Microsoft To Release Another Out-Of-Band Patch
Security update MS10-018 will patch the IE 6 and IE 7 vulnerability, which is caused by an invalid pointer reference within IE that can be accessed after an object is deleted, paving the way for hackers to carry out remote code execution attacks.
Update MS10-018 also fixes nine additional vulnerabilities, some of which affect IE 8, Microsoft said in a Monday blog post. Microsoft says these nine flaws "were responsibly disclosed" and that it isn't aware of any active attacks that are targeting them.

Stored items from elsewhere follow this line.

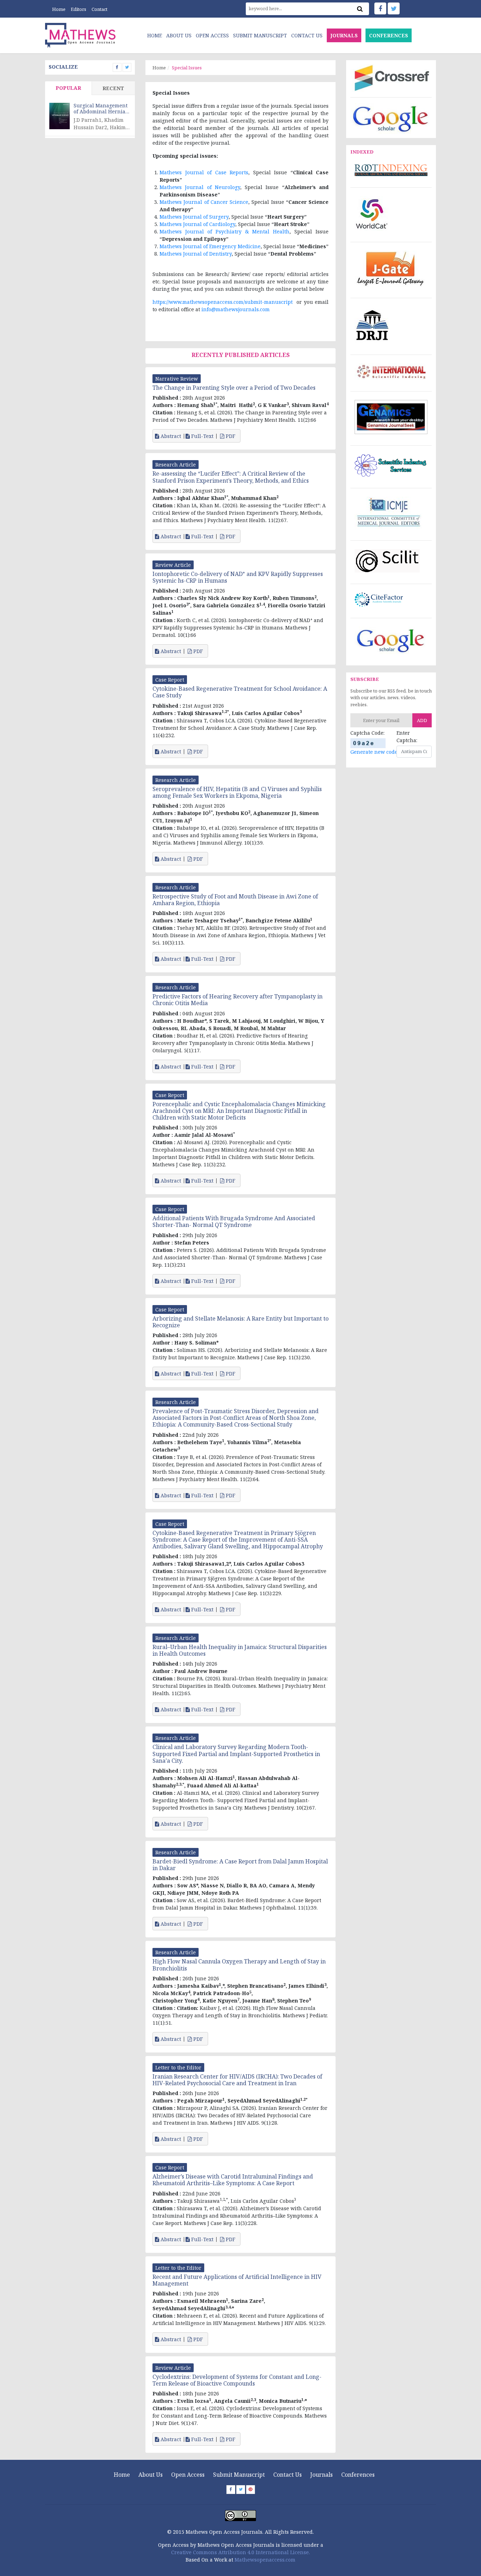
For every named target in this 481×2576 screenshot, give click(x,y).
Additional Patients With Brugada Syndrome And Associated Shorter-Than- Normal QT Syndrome (233, 1221)
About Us (179, 35)
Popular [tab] (68, 87)
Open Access (212, 35)
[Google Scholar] (391, 117)
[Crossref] (391, 77)
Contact (99, 9)
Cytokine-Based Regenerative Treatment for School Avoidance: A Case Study (239, 692)
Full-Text (201, 436)
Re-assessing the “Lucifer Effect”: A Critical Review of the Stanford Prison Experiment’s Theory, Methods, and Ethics (230, 477)
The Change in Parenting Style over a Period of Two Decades (234, 387)
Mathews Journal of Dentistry (196, 253)
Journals (321, 2474)
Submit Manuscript (260, 35)
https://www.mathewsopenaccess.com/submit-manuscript (222, 302)
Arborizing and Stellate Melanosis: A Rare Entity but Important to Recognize (240, 1322)
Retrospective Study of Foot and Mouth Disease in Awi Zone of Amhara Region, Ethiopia (235, 899)
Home (58, 9)
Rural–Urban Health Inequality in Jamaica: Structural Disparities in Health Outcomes (239, 1650)
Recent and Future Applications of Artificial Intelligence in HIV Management (236, 2280)
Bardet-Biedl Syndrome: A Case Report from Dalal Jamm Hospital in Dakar (240, 1864)
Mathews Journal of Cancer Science (204, 202)
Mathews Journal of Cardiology (197, 224)
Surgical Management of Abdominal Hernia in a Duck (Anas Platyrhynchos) (100, 109)
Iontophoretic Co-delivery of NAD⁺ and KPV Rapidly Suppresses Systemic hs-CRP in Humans (237, 577)
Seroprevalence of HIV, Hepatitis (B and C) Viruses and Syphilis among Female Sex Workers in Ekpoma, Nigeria (237, 792)
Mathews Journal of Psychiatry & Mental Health (224, 231)
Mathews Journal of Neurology (200, 187)
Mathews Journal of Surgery (194, 216)
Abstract (170, 436)
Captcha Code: (367, 732)
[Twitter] (394, 8)
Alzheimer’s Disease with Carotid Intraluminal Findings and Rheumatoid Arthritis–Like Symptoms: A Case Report (232, 2180)
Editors (78, 9)
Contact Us (307, 35)
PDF (230, 436)
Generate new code (374, 751)
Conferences (358, 2474)
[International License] (240, 2515)
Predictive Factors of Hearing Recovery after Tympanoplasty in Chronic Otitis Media (237, 999)
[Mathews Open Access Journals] (80, 34)
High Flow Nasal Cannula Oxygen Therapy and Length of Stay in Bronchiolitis (239, 1964)
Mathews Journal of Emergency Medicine (210, 246)
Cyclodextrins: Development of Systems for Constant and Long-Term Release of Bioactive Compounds (236, 2380)
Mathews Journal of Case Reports (204, 172)
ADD (422, 720)
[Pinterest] (250, 2489)
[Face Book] (380, 8)
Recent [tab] (113, 88)
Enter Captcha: (406, 736)
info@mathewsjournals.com (235, 309)
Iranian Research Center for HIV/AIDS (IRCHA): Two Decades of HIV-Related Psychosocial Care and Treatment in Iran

Microsoft first warned users of the zero day on March 9 and said at the time that its impact was limited to "targeted" attacks. But the subsequent appearance of exploit code forced Microsoft's hand and necessitated the out-of-band patch.
In one attack outlined by McAfee Labs, unsuspecting Web surfers that visited the domain topix21century.com were served up a drive-by download of a Trojan named notes.exe, which would them create two copies of itself in the Windows temp directory and generate a .DLL file that, when injected into IE, would give attackers remote access.
Out-of-band patches are rare, but Microsoft in January released one to deal with a major IE vulnerability that was used by hackers in China in attacks against Google and more than 30 other Silicon Valley firms.